Между тем, с хоров донеслись некие шорохи, коих никто не заметил; а миг спустя скрипнула дверь церкви. Священник отнял от мокрых очей носовой платок и ошеломленно замер! Одна, другая пара глаз последовала за взглядом священника, и вот вся паства в едином порыве вскочила на ноги и уставилась на троицу вышагивавших по проходу новопреставленных отроков — впереди шел Том, за ним Джо, а следом оробелый, весь в обвислых лохмотьях Гек! До этой минуты они прятались на пустых хорах, слушая посвященную им заупокойную службу!
Тетя Полли, Мэри, Харперы бросились к своим воскресшим детям и осыпали их поцелуями, вознося благодарения богу, а бедный Гек стоял тем временем в сторонке, сконфуженно переминаясь с ноги на ногу, не понимая, как ему поступить и куда укрыться от множества неприязненных взглядов. Постояв так немного, он совсем уж собрался улизнуть, но тут Том схватил его за руку и сказал:
— Это неправильно, тетя Полли. Должен же кто-то и Геку обрадоваться.

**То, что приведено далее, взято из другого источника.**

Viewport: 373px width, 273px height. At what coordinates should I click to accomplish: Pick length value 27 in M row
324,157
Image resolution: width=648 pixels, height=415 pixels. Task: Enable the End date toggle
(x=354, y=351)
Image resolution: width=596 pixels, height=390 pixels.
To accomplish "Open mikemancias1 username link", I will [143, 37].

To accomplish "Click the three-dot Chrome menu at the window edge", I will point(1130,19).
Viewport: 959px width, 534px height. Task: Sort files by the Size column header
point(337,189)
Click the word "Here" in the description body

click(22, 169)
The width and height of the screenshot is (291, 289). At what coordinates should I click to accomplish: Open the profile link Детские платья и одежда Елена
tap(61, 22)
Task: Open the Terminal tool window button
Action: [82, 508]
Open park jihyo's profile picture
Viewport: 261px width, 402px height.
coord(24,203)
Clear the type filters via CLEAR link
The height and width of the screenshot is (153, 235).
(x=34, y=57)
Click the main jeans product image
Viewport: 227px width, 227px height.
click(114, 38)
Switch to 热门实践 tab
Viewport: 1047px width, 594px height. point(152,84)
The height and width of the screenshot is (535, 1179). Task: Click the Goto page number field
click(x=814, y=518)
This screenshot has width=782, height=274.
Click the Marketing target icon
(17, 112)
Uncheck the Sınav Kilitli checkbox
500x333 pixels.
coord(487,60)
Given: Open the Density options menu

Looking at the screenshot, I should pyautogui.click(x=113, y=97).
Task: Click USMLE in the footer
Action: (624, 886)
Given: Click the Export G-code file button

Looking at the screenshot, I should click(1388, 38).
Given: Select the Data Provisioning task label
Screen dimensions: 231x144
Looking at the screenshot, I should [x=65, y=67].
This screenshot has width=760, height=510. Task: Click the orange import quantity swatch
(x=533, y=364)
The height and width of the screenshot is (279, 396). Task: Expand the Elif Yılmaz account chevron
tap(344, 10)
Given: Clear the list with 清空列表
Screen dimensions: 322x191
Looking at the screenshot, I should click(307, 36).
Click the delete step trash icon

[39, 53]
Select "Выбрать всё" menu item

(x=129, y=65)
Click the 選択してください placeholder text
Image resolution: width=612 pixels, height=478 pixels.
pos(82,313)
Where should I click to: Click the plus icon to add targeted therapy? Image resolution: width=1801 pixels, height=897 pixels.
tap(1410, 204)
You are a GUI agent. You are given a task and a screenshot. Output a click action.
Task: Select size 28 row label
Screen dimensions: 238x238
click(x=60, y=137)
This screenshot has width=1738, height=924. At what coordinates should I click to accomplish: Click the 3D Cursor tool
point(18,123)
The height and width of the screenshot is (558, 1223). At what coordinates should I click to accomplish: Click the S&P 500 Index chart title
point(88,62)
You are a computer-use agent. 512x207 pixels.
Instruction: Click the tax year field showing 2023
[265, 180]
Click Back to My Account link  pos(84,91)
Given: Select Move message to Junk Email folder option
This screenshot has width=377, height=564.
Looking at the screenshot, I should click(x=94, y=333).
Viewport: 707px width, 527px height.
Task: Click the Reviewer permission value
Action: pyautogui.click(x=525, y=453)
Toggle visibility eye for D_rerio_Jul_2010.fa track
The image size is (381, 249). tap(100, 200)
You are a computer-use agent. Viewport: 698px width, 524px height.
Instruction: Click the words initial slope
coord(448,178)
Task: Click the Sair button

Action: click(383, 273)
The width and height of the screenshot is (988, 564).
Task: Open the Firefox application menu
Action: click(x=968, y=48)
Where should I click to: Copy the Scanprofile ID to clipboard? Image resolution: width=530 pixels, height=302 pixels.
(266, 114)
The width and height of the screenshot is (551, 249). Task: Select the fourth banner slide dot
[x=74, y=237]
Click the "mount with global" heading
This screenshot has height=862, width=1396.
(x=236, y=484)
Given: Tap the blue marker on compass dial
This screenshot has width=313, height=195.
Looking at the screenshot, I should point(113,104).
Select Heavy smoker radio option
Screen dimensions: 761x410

— И обрадуются, все обрадуются! Я так рада видеть его, бедного сиротку!
И любовное внимание тети Полли излилось на Гека, сконфузив его еще и сильнее прежнего.
Но тут священник воскликнул во весь голос:
— Восславим Господа, подателя всех благ — и споем! — споем от всего сердца нашего!
И все запели. Благодарственный гимн вознесся в торжествующем порыве к стропилам церкви и сотряс их, а Том Сойер Пират, оглядев обступивших его, снедаемых завистью мальчиков, признался себе, что это — величайший миг его жизни.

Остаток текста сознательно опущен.